[Rows excerpted from a collection]
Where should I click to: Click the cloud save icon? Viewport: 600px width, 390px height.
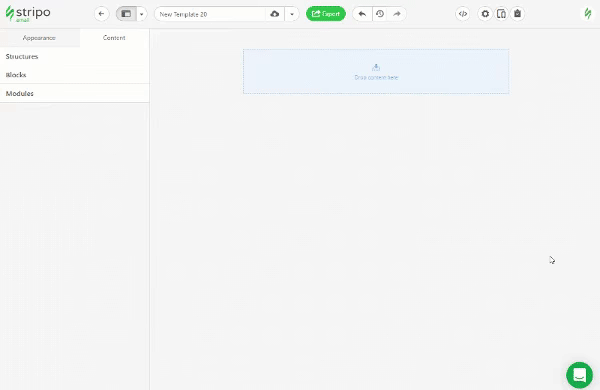point(275,14)
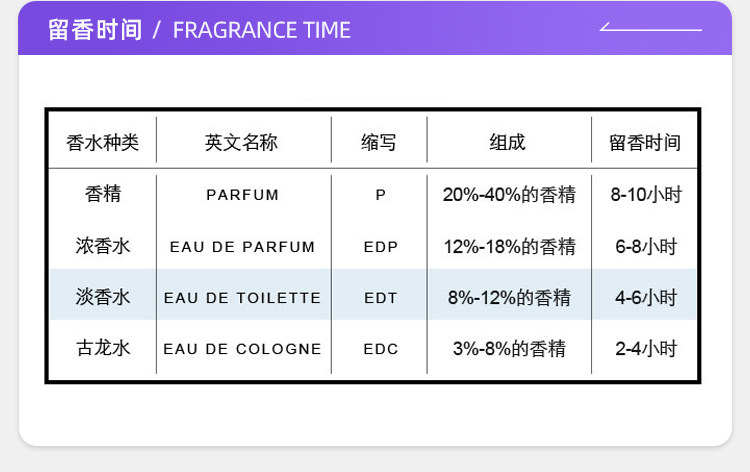Click the EDP abbreviation cell
The width and height of the screenshot is (750, 472).
coord(380,247)

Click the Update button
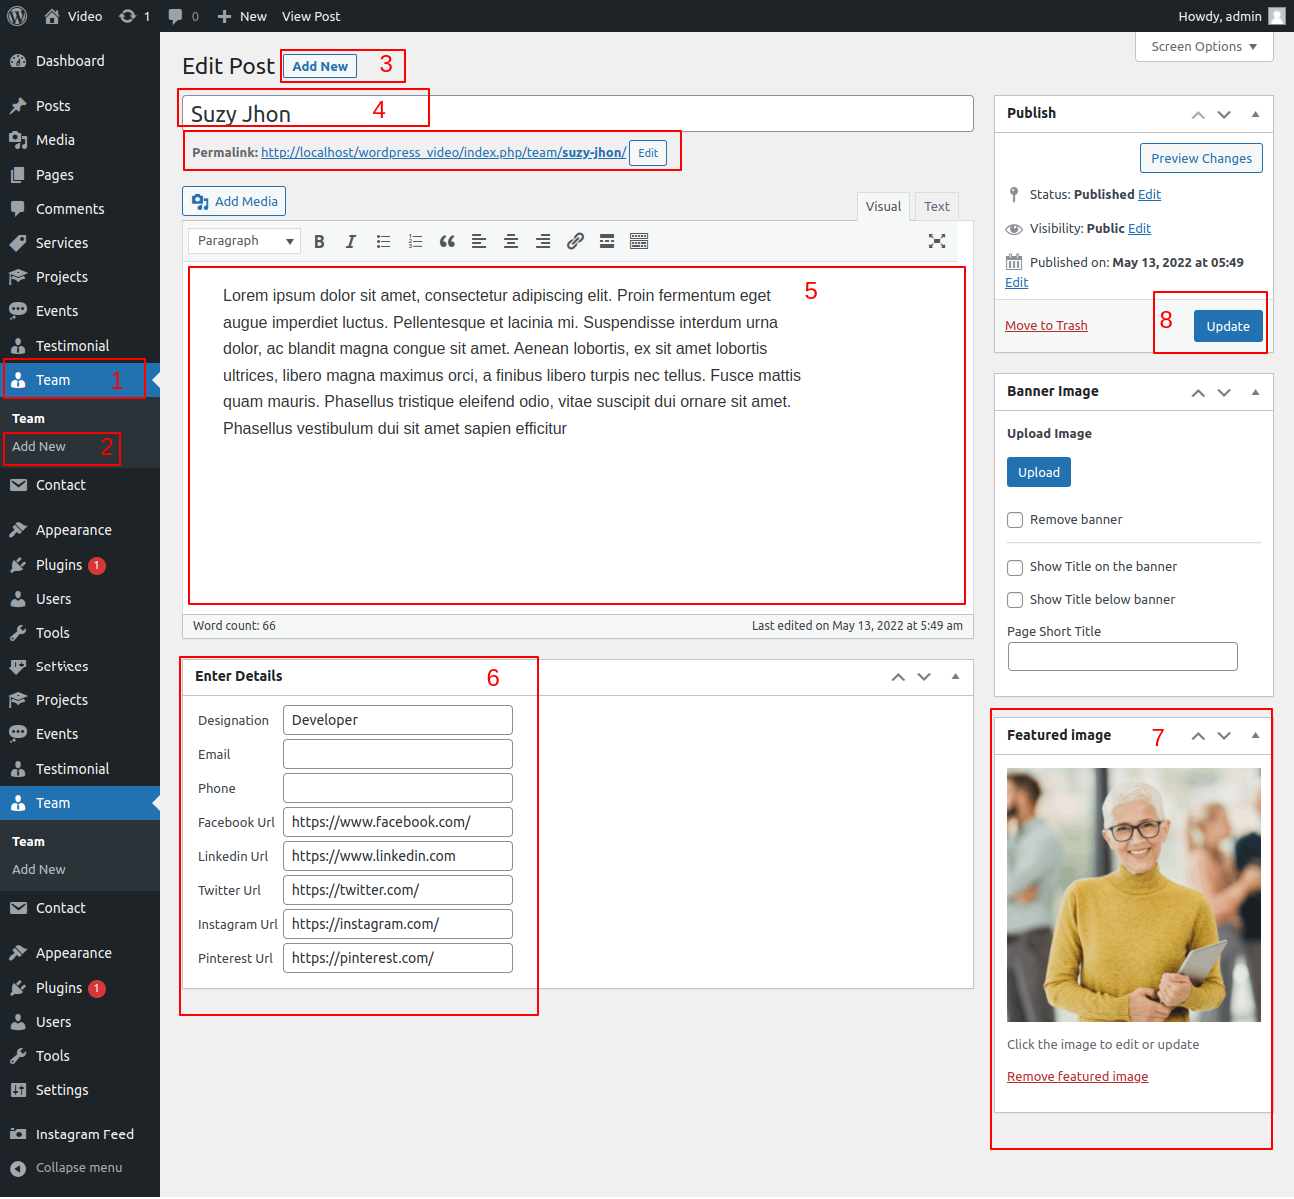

- Directive
Please rewrite all the rows above, replacing "Update" with "Refresh" and keeping everything else the same. Leave the pictures out of your answer.

- Result below
Where should I click to: Click the cloud save icon? Viewport: 600px width, 390px height.
point(275,14)
Click the EDP abbreviation cell
The width and height of the screenshot is (750, 472).
coord(380,247)

Click the Refresh button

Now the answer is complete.